I’m sorry, I should’ve told you, but I thought it wasn’t relevant. Would you… please… inhale, damn you!

Riley took a deep breath, primarily so he could hiss, “You thought it wasn’t fucking
relevant
? Are you a fucking
moron
?”

McClane was clinging again, nervous little claws stinging and burning under Riley’s skin as they burrowed into his bones, raking against nerve endings as they went. For once, Riley was too distracted to complain about it. He was so mad he hardly noticed the discomfort.

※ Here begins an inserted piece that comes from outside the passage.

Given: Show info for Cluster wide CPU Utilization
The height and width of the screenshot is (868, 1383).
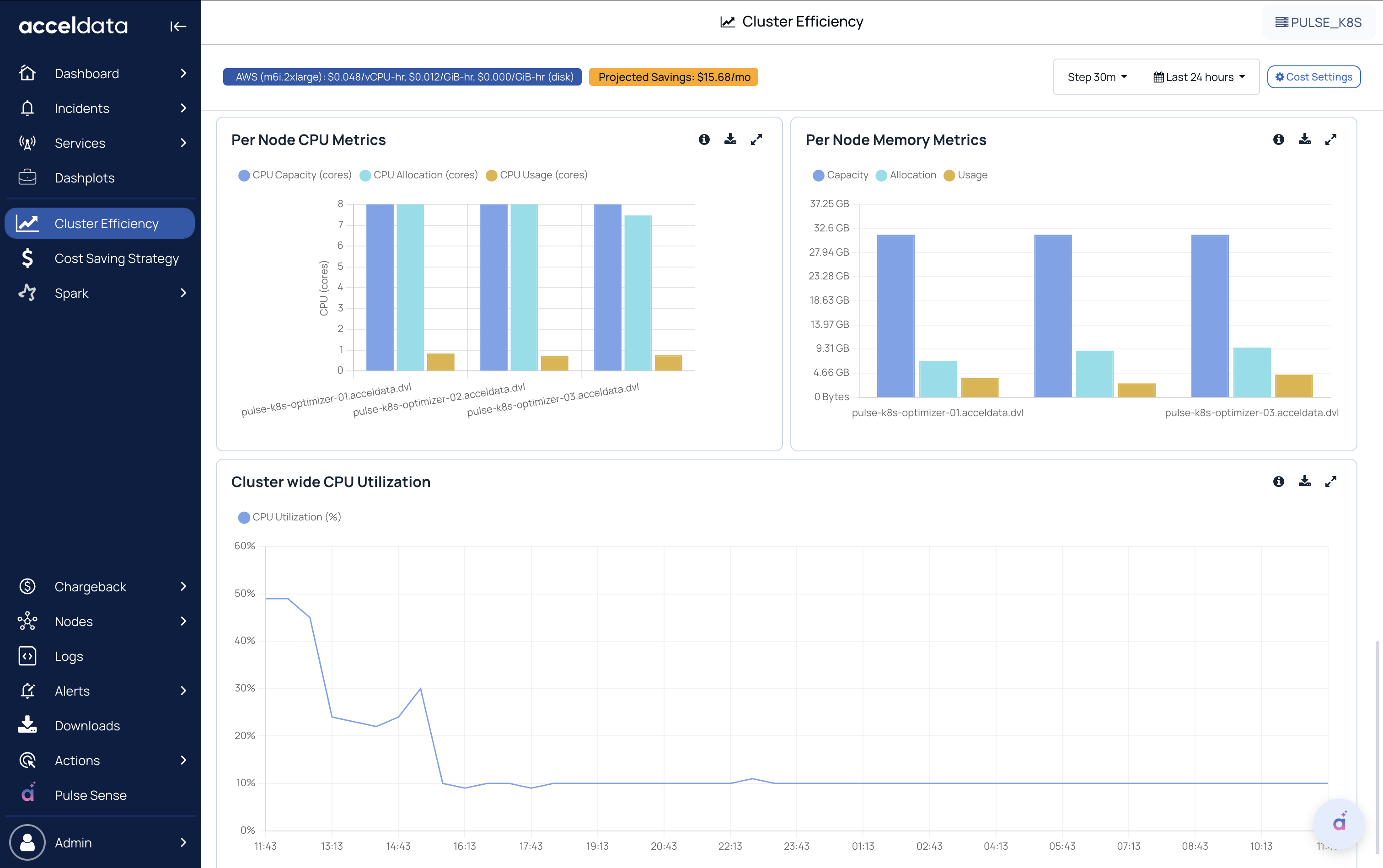Looking at the screenshot, I should [x=1279, y=482].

We’re out of the area, miles outside any feasible search grid
, the alien argued.
There’s no technology here advanced enough to trace my molecular signature, so they can’t find me
. He shifted along Riley’s back, causing the muscles along his spine to twitch uneasily.
Also, in my defense, I was distracted
.

“Oh, I’m sorry,” Riley whispered harshly, “was that my fault?” The waitress glanced over at him with a tiny frown. Riley pretended not to notice, but he did slide deeper into the booth. He lowered his head and put a hand to his ear.
Just talking on the phone, see? Bluetooth headset, really tiny. Nothing funny going on here at all. No crazy guy talking to himself. Walk along, walk along.

Actually, yes, it was
, McClane snapped.
I didn’t expect you to be….
He hesitated, losing his momentum a little as he grasped for words, then finally settled on a frustrated…
to be you. You’re distracting
.

Riley clenched his jaw and swallowed down the first couple of comebacks itching to slip out. The distracting thing went both ways. He should’ve asked; should’ve made McClane tell him how he’d ended up on Riley’s engine block. In retrospect, he couldn’t believe he hadn’t. It seemed like a natural line of inquiry when confronted with an alien body snatcher. He’d been every bit as thrown as McClane, but that was no excuse. Time to step on the brake and do this properly.

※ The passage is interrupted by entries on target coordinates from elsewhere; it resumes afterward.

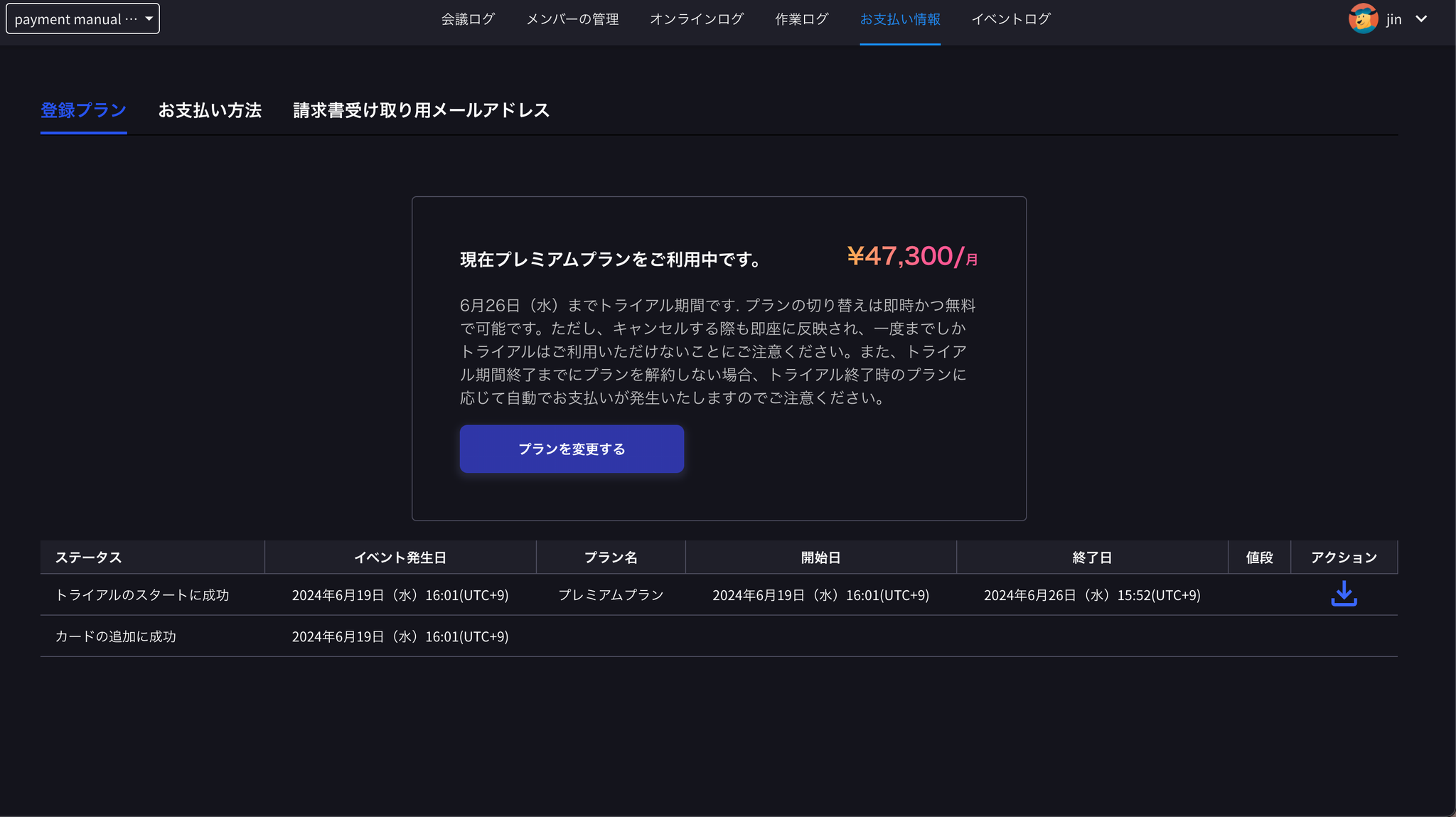Click the dropdown arrow next to payment manual
This screenshot has width=1456, height=817.
click(x=149, y=18)
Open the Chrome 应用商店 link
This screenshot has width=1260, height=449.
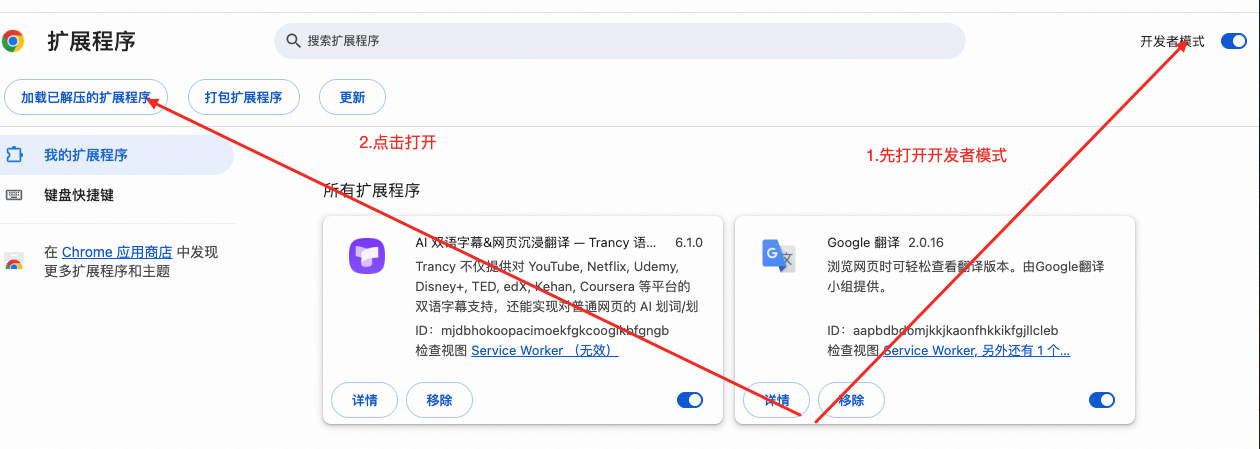coord(117,252)
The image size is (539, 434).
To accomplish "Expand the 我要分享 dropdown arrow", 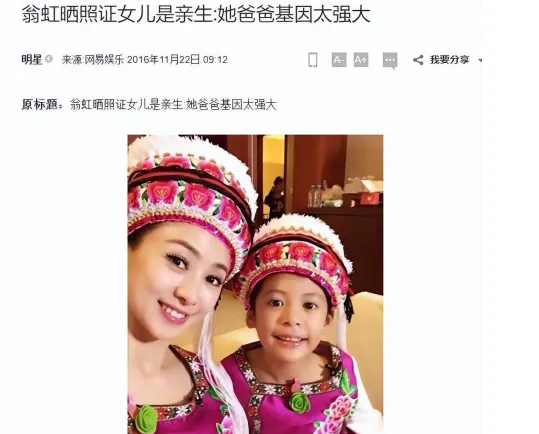I will click(480, 60).
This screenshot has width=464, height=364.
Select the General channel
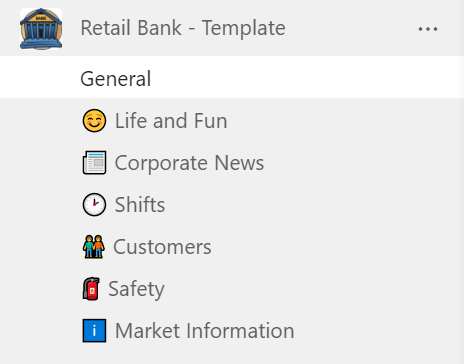click(x=232, y=77)
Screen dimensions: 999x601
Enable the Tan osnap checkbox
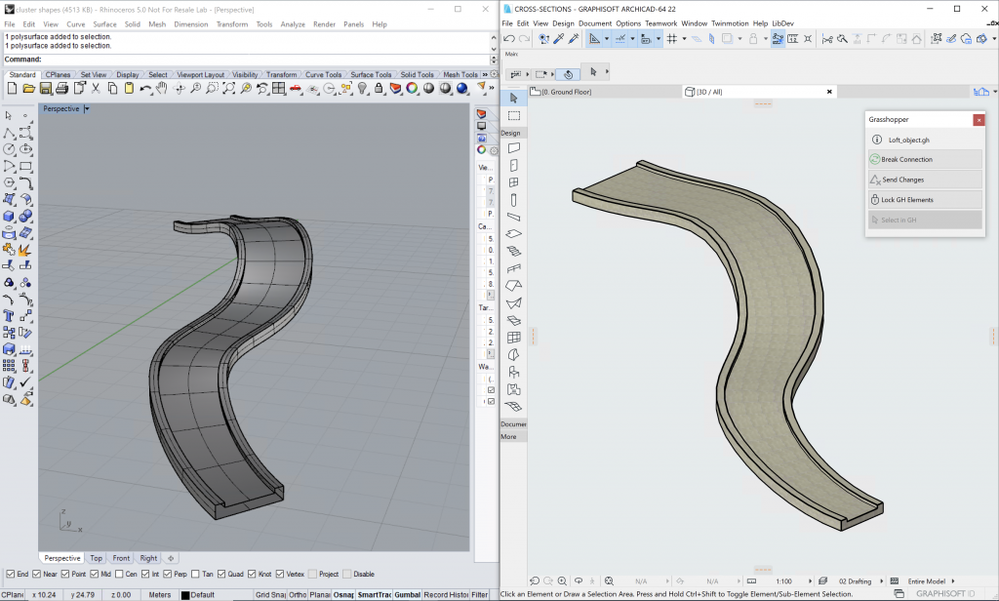click(196, 574)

“Okay. Stop perforating my bones and fill me in,” he ordered quietly.

McClane mumbled an apology, loosened his hold, and did as Riley had asked. He started with the crash, recounted the ill-fated first encounter with the US military. He described how the human soldiers had fired the first shot, but admitted that the resultant fight might’ve been avoided if the crew of the Widowmaker hadn’t panicked just as much.

Everybody was seeing aliens
, he said, somewhat sheepishly.
We all freaked
.

“Any of your people survive?” Riley asked, wondering if McClane was going to be wanting to phone home.

No. The ship self-destructed and then the soldiers blew up the rest of us. There’s no way back. Wouldn’t want to go, anyway.
McClane shifted around, snuggling closer and talking faster.
I played dead. They put us in boxes, I got out, ended up on the highway, tried to come up with a plan, and felt like I was about to disintegrate. And then you came along
.

“I guess I was pretty convenient,” Riley agreed. He didn’t feel bitter about it; McClane had never made a secret out of
why
he’d picked Riley. First come, first grabbed. “You still should’ve warned me.”

I know
, McClane groaned, honestly chagrined.
I know, and I’m sorry, and can we please eat and get out of here before Maureen realizes you’re way more fun than Business Suit?

Riley glanced over and realized the waitress was indeed watching him out of the corner of her eyes. Riley averted his gaze hastily and turned toward the window, not keen on inviting conversation. Most people didn’t catch on to the fact that he was gay until he told them, which did have undeniable advantages in his usual work environments, but also tended to lead to awkward situations. Easier to look away, not get caught in the game, so Riley studied the sky instead, blue and clear without a cloud in sight. It was going to be another scorching hot day.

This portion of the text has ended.